Dejó su bicicleta y después abrió la puerta de su propio cuarto del sótano.

El pequeño vampiro ya estaba despierto. A la luz de la vela estaba sentado en el ataúd y miraba de frente a Anton con ojos grandes y hambrientos. Pero apenas lo reconoció, su cara adquirió una expresión decepcionada.

—¡Bah, tú! —dijo de mal humor.

El pelo le salía desordenado de la cabeza y sus dientes castañeteaban con tanta rapidez como si tuviera escalofríos.

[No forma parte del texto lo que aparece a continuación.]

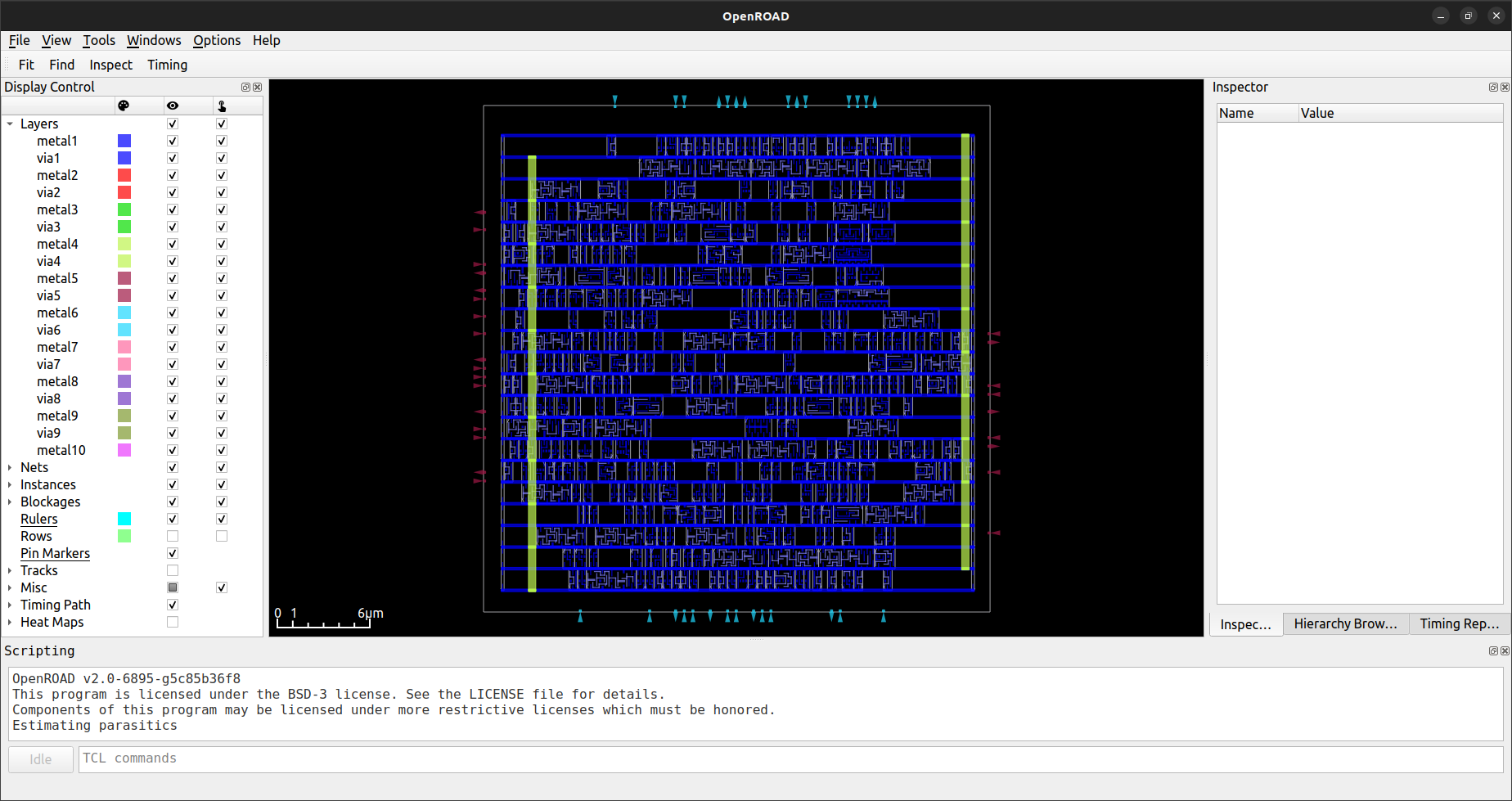Toggle metal2 layer visibility checkbox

—¡Rüdiger! —exclamó sorprendido Anton—. ¿Estás enfermo?

—¿Enfermo? —dijo el vampiro intentando reír—. ¡Medio muerto de hambre es lo que estoy!

—¿Es que no has cogido..., nada? —quiso saber Anton.

El vampiro lanzó unos ayees que pusieron a Anton los pelos de punta.

—¡Ni siquiera un ratón! —gimió apretando su mano contra el cuerpo—. ¡Si tú supieras lo vacío que está mi estómago!

Al decir esto, miró a Anton con ojos brillantes pasándose lentamente la lengua por los labios. Anton se asustó. ¡Le pareció de repente como si el vampiro mirara fija e imperturbablemente su cuello!

—¿No..., no querrás acaso...? —tartamudeó retrocediendo. ¡Quién sabía de qué sería capaz un vampiro hambriento!

Pero el vampiro negó con la cabeza y gimió aún más alto.

—¿Puedes siquiera correr? —preguntó Anton compadecido.

El vampiro se levantó, dio un par de pasos tambaleantes y se dejó caer nuevamente en el ataúd.

—¡Si solamente no tuviera tanto mareo...! —sollozó.

Tenía un aspecto tan deplorable que a Anton le daba mucha pena. ¿Era de algún modo tolerable cargar ahora a Rüdiger con preocupaciones extras? ¿No debía, al menos, haber cogido antes una pequeñez? Anton notó cómo con el solo pensamiento de la comida favorita del vampiro le corría un sudor frío por la espalda; pero sobreponiéndose a ello con orgullo dijo:

—Yo... podría ayudarte.

—¿Y cómo? —preguntó el vampiro.

Anton titubeó.

—Yo no soy tan malo cazando conejos.